That’s when G. Watts Humphrey Jr. calls. Some days, the owner and the trainer talk about each horse in the stable, where they’re going, how they’re doing. Other days, they talk about sports, politics, the state of the game, the state of the world. Some conversations are a minute or two, other times they last 15 minutes, sometimes longer. Christmas. Thanksgiving. New Year’s Eve. New Year’s Day. When the horses are winning. When the horses are losing.

I’ll do the math for you, 365 days for 27 years, that’s 9,855 phone calls.

“I know when my phone is going to ring every day. He doesn’t call you at 9 o’clock at night, he doesn’t call you at 2 in the afternoon, he calls you once a day, sometimes we go over the stable, sometimes it involves baseball or football or something else, that’s your day,” Arnold said. “Now, if you run one, you’ll talk after they run. It’s been that way for nearly 30 years. He’s a Marine, he’s a military type, he keeps his schedule. Every now and then he’s in a meeting and he’ll call you a little later, but 99 percent of the time that’s when your call’s coming.”

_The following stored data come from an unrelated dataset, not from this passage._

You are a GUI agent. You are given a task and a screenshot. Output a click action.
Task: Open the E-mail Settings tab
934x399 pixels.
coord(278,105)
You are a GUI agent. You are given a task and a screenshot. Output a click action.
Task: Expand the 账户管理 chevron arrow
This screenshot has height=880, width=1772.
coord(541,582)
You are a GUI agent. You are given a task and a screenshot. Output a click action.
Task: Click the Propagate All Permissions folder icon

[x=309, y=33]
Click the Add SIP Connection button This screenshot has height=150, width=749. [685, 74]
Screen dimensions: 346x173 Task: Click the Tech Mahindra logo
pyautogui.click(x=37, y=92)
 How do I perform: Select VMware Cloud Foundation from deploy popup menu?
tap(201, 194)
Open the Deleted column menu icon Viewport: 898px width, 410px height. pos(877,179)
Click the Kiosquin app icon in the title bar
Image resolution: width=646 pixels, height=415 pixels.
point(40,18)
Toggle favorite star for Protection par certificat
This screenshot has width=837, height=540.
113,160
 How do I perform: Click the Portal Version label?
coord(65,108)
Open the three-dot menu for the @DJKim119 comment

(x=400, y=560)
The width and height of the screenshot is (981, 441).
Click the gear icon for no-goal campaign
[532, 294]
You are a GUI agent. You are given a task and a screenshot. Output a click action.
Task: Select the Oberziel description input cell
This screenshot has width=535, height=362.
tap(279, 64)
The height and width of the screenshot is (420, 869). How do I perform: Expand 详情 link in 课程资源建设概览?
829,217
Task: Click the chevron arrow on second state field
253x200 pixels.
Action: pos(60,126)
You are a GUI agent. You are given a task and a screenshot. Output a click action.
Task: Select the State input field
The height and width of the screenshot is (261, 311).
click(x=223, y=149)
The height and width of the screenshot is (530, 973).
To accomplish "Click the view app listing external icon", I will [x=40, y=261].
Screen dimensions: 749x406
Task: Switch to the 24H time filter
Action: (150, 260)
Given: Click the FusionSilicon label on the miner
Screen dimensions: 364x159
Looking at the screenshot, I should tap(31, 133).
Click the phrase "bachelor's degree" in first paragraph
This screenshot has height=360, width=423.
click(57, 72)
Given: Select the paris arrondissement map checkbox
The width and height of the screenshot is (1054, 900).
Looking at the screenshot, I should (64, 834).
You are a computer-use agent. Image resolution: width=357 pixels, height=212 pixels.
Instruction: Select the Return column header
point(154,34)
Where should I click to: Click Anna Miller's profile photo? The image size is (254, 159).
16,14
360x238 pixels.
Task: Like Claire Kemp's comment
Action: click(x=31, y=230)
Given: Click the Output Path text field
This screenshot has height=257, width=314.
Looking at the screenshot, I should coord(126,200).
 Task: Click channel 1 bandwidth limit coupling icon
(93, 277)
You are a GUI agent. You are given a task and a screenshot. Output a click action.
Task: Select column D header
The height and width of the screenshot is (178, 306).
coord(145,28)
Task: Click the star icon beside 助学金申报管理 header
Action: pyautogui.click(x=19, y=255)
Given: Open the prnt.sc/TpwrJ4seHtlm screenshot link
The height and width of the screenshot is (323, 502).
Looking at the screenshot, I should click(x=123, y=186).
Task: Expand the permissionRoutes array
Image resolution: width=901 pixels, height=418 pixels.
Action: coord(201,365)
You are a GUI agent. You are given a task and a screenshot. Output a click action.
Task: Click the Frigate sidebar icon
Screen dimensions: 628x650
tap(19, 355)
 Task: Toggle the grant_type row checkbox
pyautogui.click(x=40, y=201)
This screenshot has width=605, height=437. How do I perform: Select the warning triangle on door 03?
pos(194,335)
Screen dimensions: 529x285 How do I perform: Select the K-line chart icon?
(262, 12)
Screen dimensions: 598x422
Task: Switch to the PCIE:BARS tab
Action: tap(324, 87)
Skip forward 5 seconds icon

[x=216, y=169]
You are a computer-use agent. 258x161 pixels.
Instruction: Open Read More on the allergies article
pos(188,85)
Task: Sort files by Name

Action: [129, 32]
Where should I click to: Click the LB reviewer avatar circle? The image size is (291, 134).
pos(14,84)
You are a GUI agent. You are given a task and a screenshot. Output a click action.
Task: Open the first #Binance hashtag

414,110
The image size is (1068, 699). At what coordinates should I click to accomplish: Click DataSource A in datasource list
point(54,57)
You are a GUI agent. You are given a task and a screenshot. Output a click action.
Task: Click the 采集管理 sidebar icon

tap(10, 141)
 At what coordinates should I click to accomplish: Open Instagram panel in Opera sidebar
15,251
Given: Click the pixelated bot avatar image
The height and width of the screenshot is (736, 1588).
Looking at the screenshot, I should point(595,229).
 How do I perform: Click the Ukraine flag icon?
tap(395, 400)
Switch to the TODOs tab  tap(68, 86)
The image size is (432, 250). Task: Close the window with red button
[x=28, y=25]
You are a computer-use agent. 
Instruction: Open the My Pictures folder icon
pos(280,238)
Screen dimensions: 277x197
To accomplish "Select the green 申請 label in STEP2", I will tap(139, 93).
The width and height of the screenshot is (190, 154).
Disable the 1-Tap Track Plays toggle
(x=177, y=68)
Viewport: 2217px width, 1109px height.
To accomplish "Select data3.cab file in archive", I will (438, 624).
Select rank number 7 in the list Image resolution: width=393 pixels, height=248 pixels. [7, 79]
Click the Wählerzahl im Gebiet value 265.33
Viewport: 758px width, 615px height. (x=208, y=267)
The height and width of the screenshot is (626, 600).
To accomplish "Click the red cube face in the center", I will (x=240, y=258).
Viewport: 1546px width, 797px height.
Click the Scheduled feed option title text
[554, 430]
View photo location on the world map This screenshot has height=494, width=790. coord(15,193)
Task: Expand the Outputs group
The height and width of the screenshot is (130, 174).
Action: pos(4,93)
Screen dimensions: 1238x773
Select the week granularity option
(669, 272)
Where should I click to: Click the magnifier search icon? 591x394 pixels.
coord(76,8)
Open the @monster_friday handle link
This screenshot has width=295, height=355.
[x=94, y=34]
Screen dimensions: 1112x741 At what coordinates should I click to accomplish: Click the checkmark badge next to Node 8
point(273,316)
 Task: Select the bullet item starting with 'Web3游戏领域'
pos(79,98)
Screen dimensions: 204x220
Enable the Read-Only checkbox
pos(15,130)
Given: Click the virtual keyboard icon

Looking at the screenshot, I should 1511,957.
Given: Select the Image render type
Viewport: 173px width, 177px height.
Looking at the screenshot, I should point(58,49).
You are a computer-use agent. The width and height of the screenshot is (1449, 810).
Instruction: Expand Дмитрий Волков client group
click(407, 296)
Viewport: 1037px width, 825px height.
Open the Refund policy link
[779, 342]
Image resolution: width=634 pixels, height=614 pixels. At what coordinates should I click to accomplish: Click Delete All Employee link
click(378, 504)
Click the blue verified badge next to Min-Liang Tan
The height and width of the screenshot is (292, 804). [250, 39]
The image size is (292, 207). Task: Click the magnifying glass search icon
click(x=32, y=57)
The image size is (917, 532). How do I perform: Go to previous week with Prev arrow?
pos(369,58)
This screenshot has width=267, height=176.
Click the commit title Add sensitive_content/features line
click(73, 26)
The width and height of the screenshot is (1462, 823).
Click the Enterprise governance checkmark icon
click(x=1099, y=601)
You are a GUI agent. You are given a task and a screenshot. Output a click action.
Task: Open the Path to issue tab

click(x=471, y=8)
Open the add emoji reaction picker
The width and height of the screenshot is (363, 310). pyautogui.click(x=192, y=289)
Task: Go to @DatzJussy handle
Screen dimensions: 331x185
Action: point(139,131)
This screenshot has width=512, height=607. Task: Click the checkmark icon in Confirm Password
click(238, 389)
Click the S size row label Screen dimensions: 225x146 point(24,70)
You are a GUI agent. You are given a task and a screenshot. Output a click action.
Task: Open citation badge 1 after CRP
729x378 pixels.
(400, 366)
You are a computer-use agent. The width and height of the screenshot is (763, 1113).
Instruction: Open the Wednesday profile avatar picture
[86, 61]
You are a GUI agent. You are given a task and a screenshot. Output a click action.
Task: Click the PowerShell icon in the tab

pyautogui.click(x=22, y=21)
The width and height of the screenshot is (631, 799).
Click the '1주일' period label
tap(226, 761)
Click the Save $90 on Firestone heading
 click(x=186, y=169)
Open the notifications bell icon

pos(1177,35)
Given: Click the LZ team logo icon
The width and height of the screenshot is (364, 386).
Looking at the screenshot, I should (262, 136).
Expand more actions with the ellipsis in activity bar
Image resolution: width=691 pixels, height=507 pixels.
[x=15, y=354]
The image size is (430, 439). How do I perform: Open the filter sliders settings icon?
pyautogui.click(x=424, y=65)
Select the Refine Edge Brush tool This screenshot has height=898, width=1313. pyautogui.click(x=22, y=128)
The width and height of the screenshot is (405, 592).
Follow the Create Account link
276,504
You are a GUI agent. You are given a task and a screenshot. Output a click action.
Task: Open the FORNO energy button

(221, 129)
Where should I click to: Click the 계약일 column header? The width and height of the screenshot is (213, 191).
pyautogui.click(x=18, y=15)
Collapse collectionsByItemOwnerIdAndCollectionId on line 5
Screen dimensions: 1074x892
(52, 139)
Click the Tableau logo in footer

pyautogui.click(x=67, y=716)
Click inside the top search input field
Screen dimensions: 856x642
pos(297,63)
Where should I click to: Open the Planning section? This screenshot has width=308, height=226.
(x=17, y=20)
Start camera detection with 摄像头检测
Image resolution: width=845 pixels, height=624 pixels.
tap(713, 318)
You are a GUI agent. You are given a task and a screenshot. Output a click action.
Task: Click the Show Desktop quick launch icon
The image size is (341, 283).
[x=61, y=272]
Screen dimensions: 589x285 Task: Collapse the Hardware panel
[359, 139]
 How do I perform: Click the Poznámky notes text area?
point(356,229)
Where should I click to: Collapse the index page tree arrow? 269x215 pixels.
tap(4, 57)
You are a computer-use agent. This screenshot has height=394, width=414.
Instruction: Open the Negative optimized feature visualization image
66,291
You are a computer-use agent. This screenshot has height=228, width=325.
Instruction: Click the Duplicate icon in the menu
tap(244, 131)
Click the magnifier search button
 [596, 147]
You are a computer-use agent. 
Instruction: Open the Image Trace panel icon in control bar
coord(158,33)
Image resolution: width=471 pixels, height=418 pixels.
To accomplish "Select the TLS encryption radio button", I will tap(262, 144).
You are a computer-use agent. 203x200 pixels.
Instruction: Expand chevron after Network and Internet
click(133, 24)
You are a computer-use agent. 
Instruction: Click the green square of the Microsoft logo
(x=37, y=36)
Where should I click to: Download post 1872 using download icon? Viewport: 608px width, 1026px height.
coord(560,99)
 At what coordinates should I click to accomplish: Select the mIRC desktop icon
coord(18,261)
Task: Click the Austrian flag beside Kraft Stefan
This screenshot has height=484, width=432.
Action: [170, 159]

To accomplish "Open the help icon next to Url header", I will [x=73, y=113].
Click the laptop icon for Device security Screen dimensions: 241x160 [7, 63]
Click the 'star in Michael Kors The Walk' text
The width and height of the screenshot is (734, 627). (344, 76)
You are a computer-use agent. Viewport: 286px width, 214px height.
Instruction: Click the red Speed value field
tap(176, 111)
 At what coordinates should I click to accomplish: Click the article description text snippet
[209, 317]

Over the years, Arnold and Humphrey have discussed the likes of Clear Mandate, winner of the Grade 1 Spinster and nine other races on her way to $1 million. They’ve talked about 2012 Lake George winner Centre Court. They’ve lived and died by the speed of Victory Ride, winner of the Test in 2001. Nowadays they talk about a promising Uncle Mo filly at Keeneland. They ponder the Shine Again for Awestruck. They look forward to another maiden for First Wave, second earlier in the meet. They share their respect for Caress contender Morticia, a mare they bred together, talk about the potential of her little sisters and brothers and discuss who they’re going to breed to next.

“Her conversations haven’t been any different than the rest of them,” Arnold said. “We talk about where we’re going to go, he’s happy for us that we bred a nice filly with them. He’s impressed that she shows up every time she runs, that’s the main thing.”

Arnold and Humphrey are old school. Their relationship is old school. The loyal owner, breeding his own, selling the colts, keeping the fillies, allocating a certain number of horses every year to his main trainer and then standing back and allowing the trainer to drive the bus, the horses to run their races. He found the right man when he found Arnold.

A son of a trainer, the 64-year-old Kentuckian has plied his trade with class and consistency, staying the course and banging out a living, producing at least 20 winners every year since 1979. He hit a high of 97 winners in 1985, a low of 22 in 2005. His demeanor has never changed (although, he does seem a bit bouncier after winning the Grade 1 Belmont Oaks with Ashbrook Farm and BBN Racing’s Concrete Rose in July). For all the right reasons, Arnold is as respected as any trainer on the grounds. His relationship with Humphrey is one of those reasons.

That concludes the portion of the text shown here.